ETH Zurich :
Computer Science :
Pervasive Computing :
Distributed Systems :
Research :
Smart Meter Services
Innovative Services based on Smart Meters
A Research Project of the Distributed Systems Group
Project period: April 2012 - February 2014
Project description
The ongoing paradigm shift in the energy sectors drives the installation of smart
meters in millions of private household worldwide. Smart meters can measure
electricity consumption data at a fine-grained temporal scale. Processing this
data can reveal valuable context information, which forms the basis for novel
services and applications. For example, household inhabitants can be provided
with detailed information about the standby consumption of their household.

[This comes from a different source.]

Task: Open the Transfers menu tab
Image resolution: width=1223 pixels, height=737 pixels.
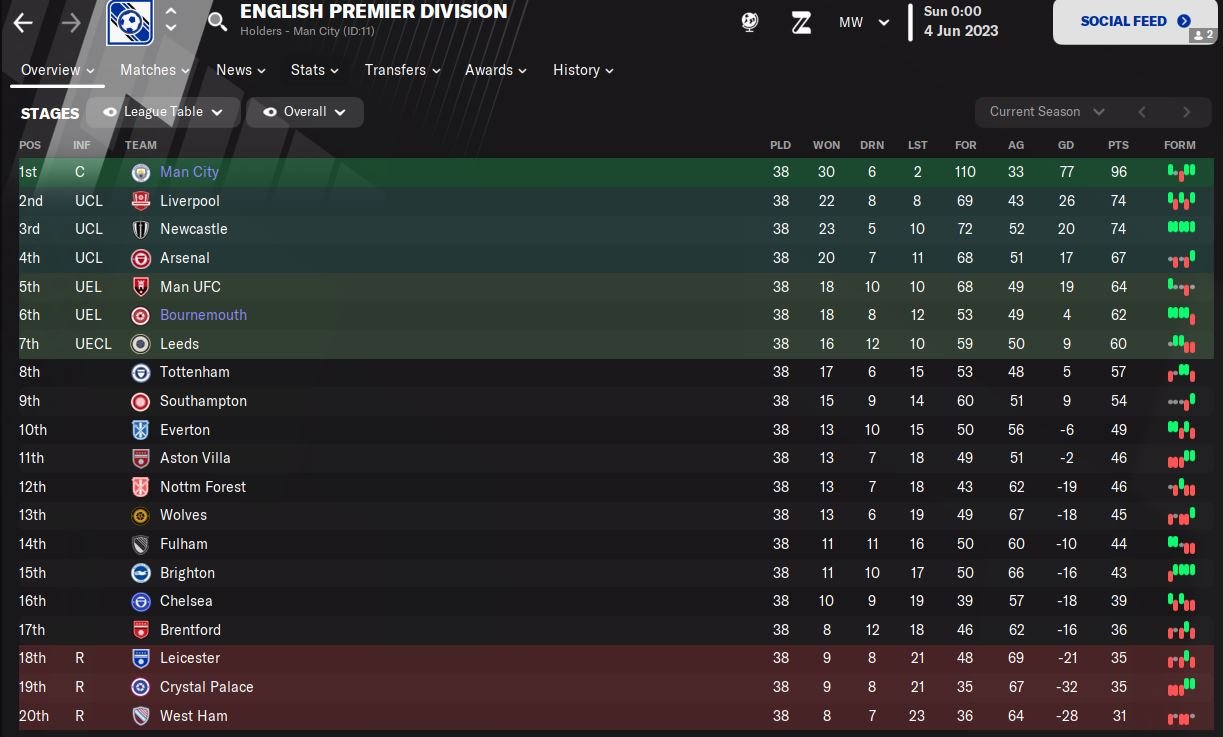Action: [402, 70]
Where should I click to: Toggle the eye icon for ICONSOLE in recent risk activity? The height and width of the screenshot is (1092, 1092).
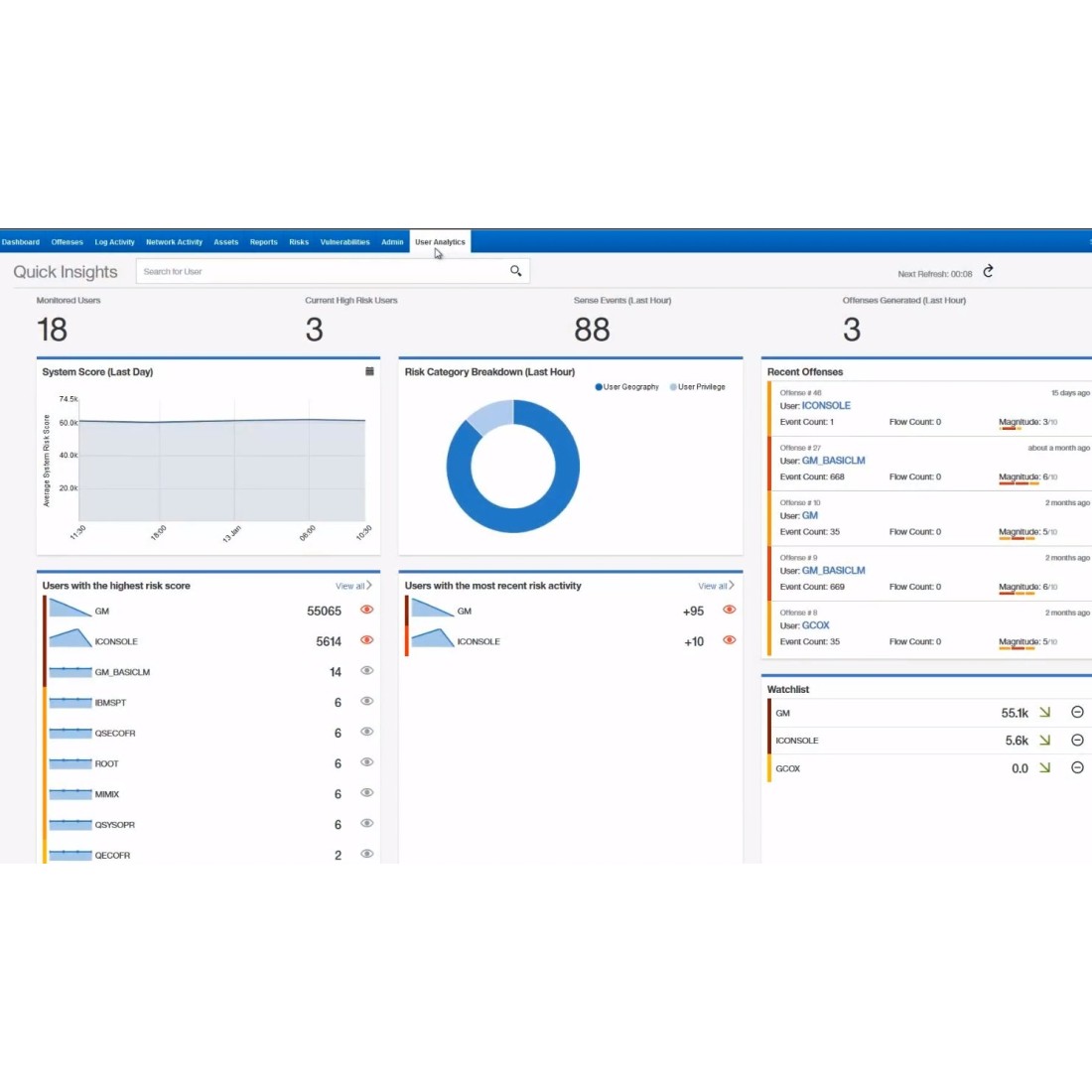(729, 640)
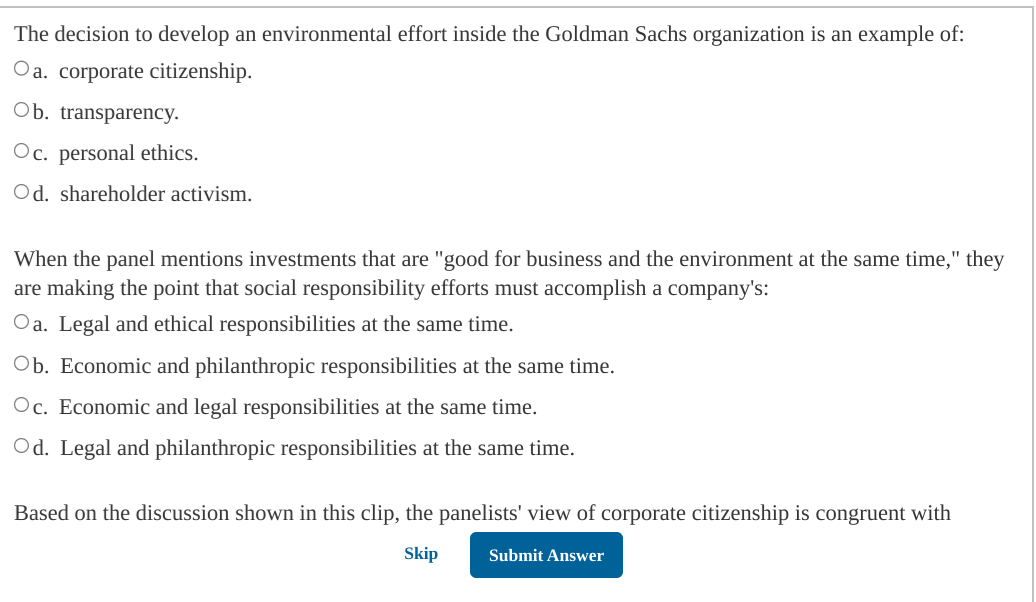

Alternatively, providing recommendations such as when to use electricity
throughout a day can help consuming energy more efficiently. These services
enable integration of more and more renewable energy sources and thus pave the
way towards a smart grid.
This project aims at exploring potential uses of smart meter data. Employing
methods from machine learning and data mining it investigates which services can
be offered to end customers – also addressing privacy constraints of such
sensitive information. Throughout the project the project team performs real
world deployments with two utility companies in Switzerland for data collection
and evaluate our algorithms in a real world setting.
Open source code & data
The code and data resulting from the smart meter services project are publicly available. Have a look at the ECO data set, the NILM-Eval framework, and the CLASS project published on github.
Acknowledgements
This project is funded by industry partners (Energie Thun, IBAarau) and kindly
supported by Landis+Gyr. We also want to thank our students (Andreas Dröscher, Christian Stücklberger, Daniel Pauli, Dominique im Obersteg, Manuel Kläy, Michael Spiegel, Romano Cicchetti, Sarah Kilcher, Steven van Damme, and Thomas Selber) for their valuable support during their lab projects, bachelor, or master theses.
See also the following related items:
Selected Publications
See the Publications of the Distributed Systems Group page for a full listing of our publications.
- Christian Beckel, Leyna Sadamori, Silvia Santini, Thorsten Staake
Automated Customer Segmentation Based on Smart Meter Data with Temperature and Daylight Sensitivity.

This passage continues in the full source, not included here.